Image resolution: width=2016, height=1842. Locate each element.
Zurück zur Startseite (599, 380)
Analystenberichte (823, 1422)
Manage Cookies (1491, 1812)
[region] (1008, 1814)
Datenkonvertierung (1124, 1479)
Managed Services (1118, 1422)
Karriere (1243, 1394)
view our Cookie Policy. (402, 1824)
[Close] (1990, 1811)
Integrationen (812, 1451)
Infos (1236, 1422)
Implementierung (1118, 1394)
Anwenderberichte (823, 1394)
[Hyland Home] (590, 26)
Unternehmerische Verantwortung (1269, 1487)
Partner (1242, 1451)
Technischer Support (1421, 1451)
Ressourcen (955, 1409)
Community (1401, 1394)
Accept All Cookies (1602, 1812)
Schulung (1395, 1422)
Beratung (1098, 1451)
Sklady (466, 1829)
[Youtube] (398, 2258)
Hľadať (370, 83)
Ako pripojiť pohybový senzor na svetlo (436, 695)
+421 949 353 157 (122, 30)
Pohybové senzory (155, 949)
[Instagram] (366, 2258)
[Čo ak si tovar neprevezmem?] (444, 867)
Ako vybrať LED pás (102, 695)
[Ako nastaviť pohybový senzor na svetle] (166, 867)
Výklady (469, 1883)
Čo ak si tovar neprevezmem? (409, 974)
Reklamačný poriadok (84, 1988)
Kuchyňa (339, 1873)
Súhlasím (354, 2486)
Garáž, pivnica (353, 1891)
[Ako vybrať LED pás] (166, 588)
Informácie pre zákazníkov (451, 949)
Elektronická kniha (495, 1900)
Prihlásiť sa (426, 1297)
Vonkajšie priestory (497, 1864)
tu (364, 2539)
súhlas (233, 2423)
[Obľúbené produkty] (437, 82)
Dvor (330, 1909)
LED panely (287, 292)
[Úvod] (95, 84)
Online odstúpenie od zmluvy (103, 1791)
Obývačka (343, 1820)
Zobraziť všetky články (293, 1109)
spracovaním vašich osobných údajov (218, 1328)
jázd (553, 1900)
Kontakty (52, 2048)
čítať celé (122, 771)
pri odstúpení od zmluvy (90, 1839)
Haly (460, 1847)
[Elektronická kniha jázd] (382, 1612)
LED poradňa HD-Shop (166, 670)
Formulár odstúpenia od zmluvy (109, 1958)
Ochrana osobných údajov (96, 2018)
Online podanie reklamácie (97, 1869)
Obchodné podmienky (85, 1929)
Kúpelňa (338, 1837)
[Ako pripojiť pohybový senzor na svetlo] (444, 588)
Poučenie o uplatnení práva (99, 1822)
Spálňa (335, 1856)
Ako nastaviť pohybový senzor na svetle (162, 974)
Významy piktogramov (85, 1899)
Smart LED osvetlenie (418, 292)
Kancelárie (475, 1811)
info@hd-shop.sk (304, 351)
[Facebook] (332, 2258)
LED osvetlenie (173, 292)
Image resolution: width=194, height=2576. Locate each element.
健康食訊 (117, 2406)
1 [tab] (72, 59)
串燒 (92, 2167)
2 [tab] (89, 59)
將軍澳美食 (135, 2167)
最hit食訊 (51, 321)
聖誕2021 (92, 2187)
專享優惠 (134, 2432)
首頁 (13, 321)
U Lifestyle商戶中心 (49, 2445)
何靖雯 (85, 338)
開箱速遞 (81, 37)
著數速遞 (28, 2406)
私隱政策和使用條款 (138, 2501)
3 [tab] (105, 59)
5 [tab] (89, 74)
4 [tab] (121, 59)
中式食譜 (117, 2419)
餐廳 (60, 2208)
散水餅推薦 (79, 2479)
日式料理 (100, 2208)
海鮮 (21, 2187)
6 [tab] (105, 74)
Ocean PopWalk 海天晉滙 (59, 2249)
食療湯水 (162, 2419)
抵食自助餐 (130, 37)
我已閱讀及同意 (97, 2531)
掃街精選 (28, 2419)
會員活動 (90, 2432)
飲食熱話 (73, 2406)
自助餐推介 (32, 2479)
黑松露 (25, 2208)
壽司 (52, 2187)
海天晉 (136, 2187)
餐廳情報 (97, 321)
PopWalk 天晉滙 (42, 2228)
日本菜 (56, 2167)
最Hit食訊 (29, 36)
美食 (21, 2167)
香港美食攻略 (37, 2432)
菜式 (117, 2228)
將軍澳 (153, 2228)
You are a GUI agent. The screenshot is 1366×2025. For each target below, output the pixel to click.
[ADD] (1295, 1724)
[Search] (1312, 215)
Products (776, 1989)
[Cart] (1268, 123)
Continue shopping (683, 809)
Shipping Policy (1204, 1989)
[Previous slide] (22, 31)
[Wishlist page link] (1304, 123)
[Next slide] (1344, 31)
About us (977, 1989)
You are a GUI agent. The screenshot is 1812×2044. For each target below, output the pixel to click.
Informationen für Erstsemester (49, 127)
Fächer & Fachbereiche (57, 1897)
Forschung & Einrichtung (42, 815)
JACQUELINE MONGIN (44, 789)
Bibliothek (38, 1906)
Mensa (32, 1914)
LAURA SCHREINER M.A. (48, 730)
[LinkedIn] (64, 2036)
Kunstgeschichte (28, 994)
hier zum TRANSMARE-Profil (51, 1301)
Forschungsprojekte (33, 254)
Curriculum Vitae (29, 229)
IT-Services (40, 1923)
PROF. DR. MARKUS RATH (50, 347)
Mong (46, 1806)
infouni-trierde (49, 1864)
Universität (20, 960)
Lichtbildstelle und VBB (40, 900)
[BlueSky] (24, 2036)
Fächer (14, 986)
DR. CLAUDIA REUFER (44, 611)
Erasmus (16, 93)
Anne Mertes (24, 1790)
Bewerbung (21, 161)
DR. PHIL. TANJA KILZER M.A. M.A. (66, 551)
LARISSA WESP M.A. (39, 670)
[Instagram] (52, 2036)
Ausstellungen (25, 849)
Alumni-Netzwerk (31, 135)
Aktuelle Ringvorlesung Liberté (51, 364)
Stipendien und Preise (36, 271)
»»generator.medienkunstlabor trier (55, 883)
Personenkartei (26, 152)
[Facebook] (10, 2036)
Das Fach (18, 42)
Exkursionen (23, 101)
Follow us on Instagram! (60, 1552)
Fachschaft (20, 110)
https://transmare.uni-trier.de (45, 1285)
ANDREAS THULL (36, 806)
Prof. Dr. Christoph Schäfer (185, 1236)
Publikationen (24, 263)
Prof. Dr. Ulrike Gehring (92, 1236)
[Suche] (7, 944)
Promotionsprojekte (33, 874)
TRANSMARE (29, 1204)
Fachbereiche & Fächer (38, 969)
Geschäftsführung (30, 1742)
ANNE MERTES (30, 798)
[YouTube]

Work instruction:
Using the entries above, give back exactly the line containing "Formulár odstúpenia od zmluvy (109, 1958)", the line containing "將軍澳 (153, 2228)", and every line between them, and nothing else.

Expected answer:
Formulár odstúpenia od zmluvy (109, 1958)
Ochrana osobných údajov (96, 2018)
Online podanie reklamácie (97, 1869)
Obchodné podmienky (85, 1929)
Kúpelňa (338, 1837)
[Ako pripojiť pohybový senzor na svetlo] (444, 588)
Poučenie o uplatnení práva (99, 1822)
Spálňa (335, 1856)
Ako nastaviť pohybový senzor na svetle (162, 974)
Významy piktogramov (85, 1899)
Smart LED osvetlenie (418, 292)
Kancelárie (475, 1811)
info@hd-shop.sk (304, 351)
[Facebook] (332, 2258)
LED osvetlenie (173, 292)
Image resolution: width=194, height=2576. Locate each element.
健康食訊 (117, 2406)
1 [tab] (72, 59)
串燒 (92, 2167)
2 [tab] (89, 59)
將軍澳美食 (135, 2167)
最hit食訊 (51, 321)
聖誕2021 (92, 2187)
專享優惠 (134, 2432)
首頁 (13, 321)
U Lifestyle商戶中心 (49, 2445)
何靖雯 (85, 338)
開箱速遞 (81, 37)
著數速遞 (28, 2406)
私隱政策和使用條款 (138, 2501)
3 [tab] (105, 59)
5 [tab] (89, 74)
4 [tab] (121, 59)
中式食譜 (117, 2419)
餐廳 (60, 2208)
散水餅推薦 (79, 2479)
日式料理 (100, 2208)
海鮮 (21, 2187)
6 [tab] (105, 74)
Ocean PopWalk 海天晉滙 (59, 2249)
食療湯水 (162, 2419)
抵食自助餐 (130, 37)
我已閱讀及同意 (97, 2531)
掃街精選 (28, 2419)
會員活動 (90, 2432)
飲食熱話 (73, 2406)
自助餐推介 (32, 2479)
黑松露 (25, 2208)
壽司 (52, 2187)
海天晉 (136, 2187)
餐廳情報 (97, 321)
PopWalk 天晉滙 (42, 2228)
日本菜 (56, 2167)
最Hit食訊 (29, 36)
美食 (21, 2167)
香港美食攻略 (37, 2432)
菜式 (117, 2228)
將軍澳 (153, 2228)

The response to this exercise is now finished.